Article impressionnant paru sur le vénérable Harper's Magazine qui vaut le coup d’en déchiffrer l’anglais soigné pour comprendre les enjeux actuels de la production hollywoodienne. Dont l’avenir semble aussi radieux que notre planète dans un film post-apo… sans parler de la réalité…

Sans prétendre à un résumé exhaustif, en voilà quelques faits croustillants : il y a bien eu une heure de gloire de la production indépendante à la fin des années 80 et 90 suite à la dérégulation progressive du milieu permettant des concentrations inédites, rassemblant médias, studios de production et chaînes de diffusion jusque-là strictement séparés par des lois décennales abolies par Reagan et Clinton. Mais derrière les façades éléphantesques des conglomérats actuels, il y a maintenant la mainmise des fonds d’investissement qui ont racheté 80 % des principales sociétés du secteur après la « crise » de 2008 dont ils sont ressortis abreuvés de liquidités qu’il leur fallait bien dépenser quelque part. D’où la mode des films issus d’IP qui est bien la conséquence de cette réorganisation et le résultat de la mainmise des financiers sur la production dans l’optique d’en supprimer tous les risques. Et le fait que l’évolution du nombre d’abonnés d’un trimestre à l’autre soit devenu le seul critère de jugement de la production sans aucune autre considération à plus long terme.

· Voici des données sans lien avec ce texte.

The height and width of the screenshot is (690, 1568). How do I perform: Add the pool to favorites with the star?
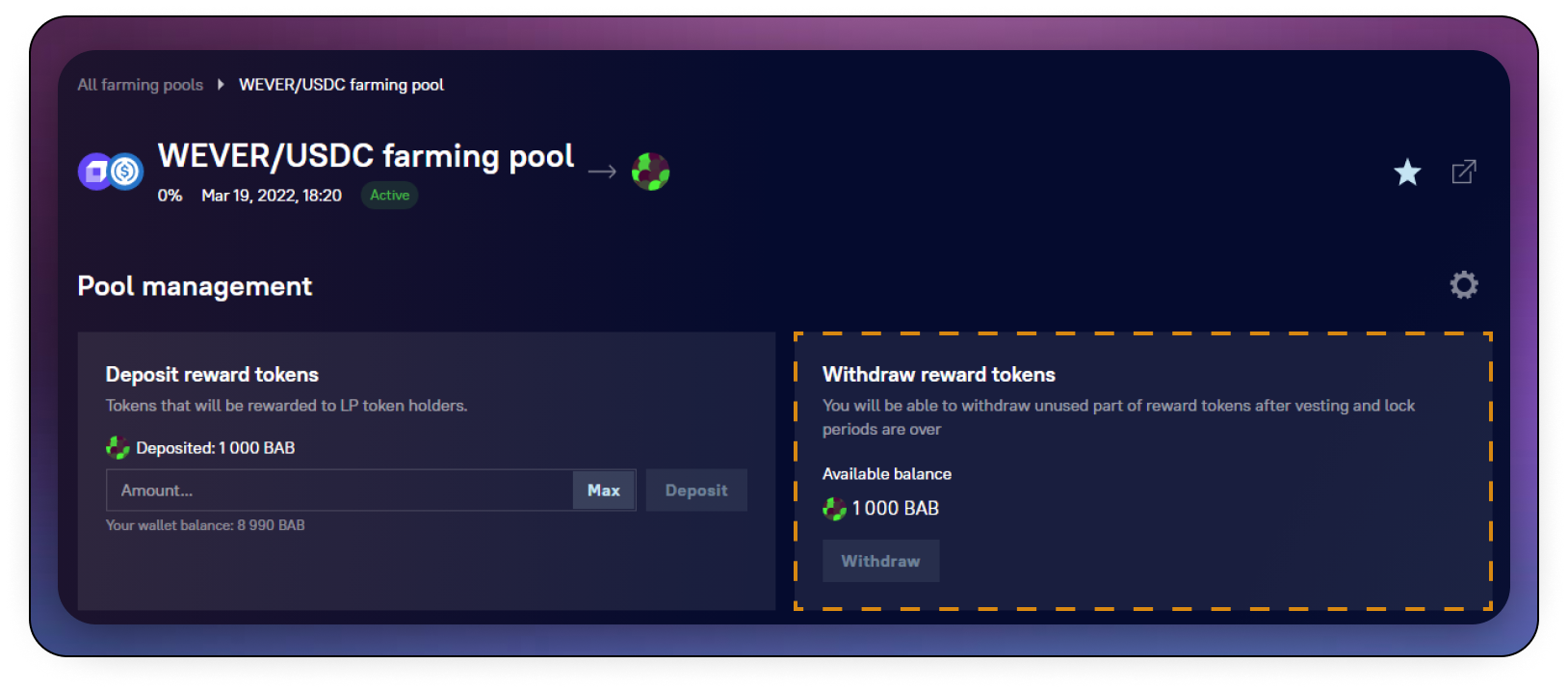coord(1407,172)
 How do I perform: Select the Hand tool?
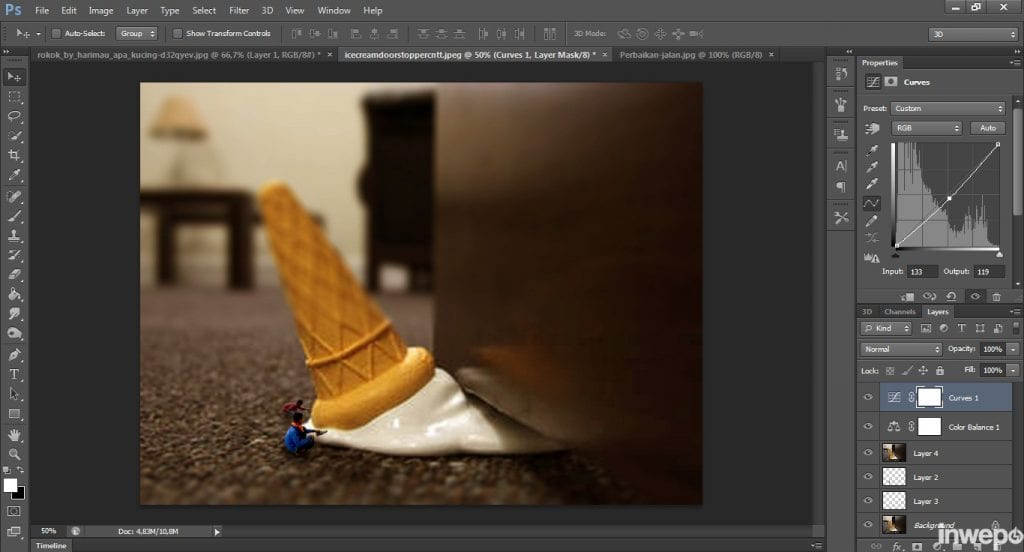[x=14, y=435]
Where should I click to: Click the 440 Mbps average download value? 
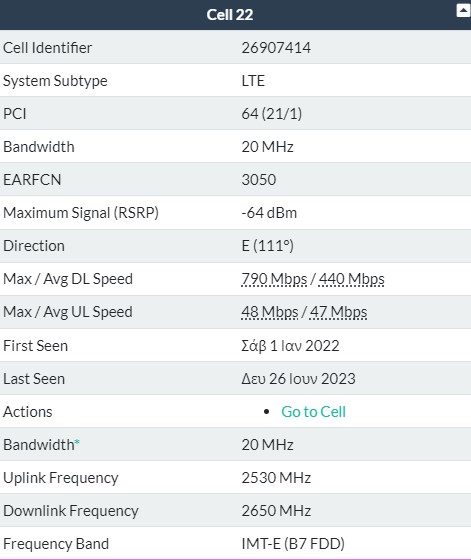[x=351, y=279]
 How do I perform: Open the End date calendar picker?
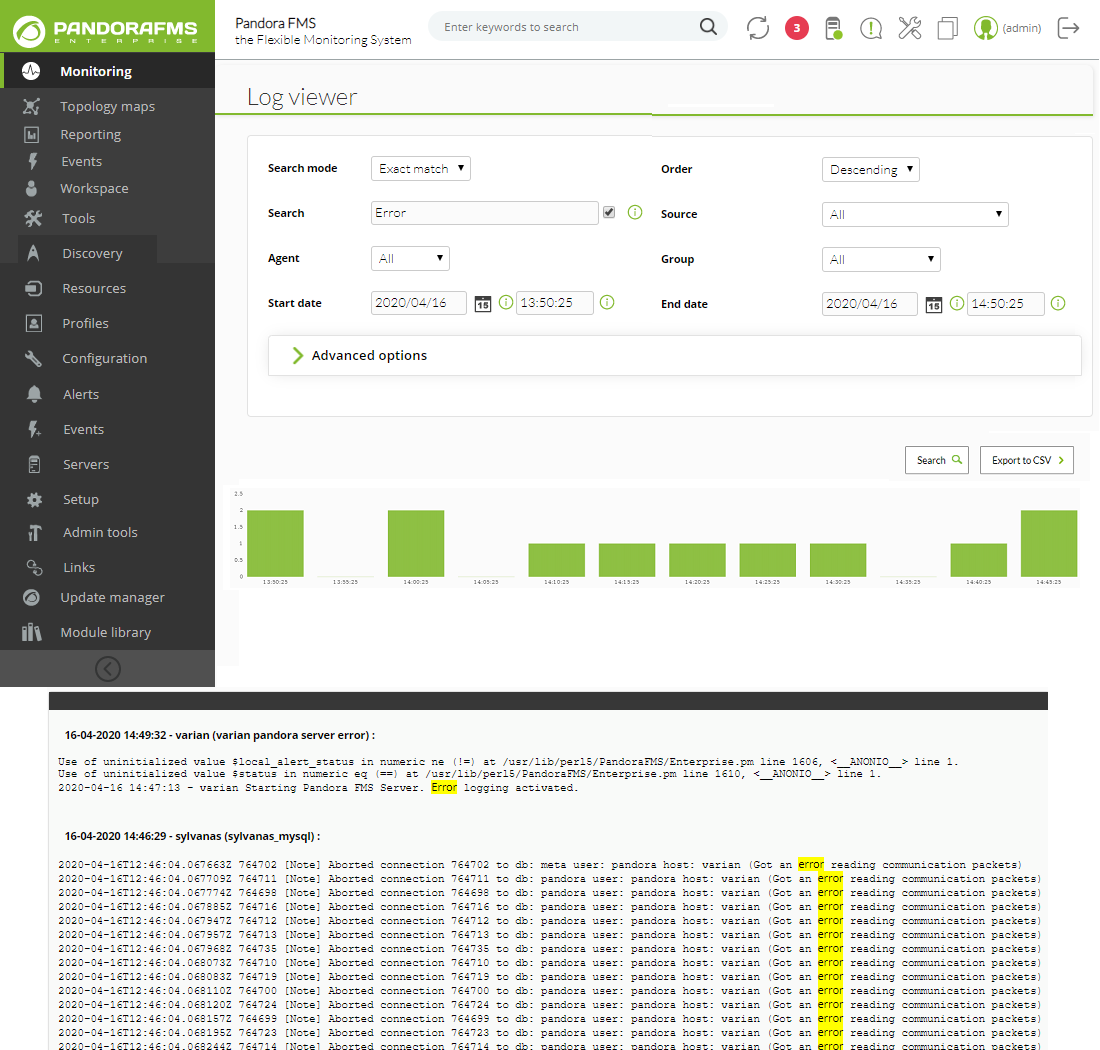click(933, 304)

En même temps, les salaires des scénaristes ont connu une diminution drastique les empêchant de pouvoir vivre de leur métier cependant que les mieux payés d’entre eux touchent des sommes maintenant astronomiques selon la tradition du « winner takes it all ». Enfin, la mode de la writer’s room, étendue maintenant à toute grosse production comme Avatar a conduit à diviser par dix la durée d’intervention des scénaristes et pousse la division du travail à un tel niveau qu’elle les prive de la connaissance de l’intégralité de l’œuvre sur laquelle ils travaillent… De plus, elle permet de les mettre au chômage avant même que la production, avec laquelle ils n’ont plus aucun lien, ne commence.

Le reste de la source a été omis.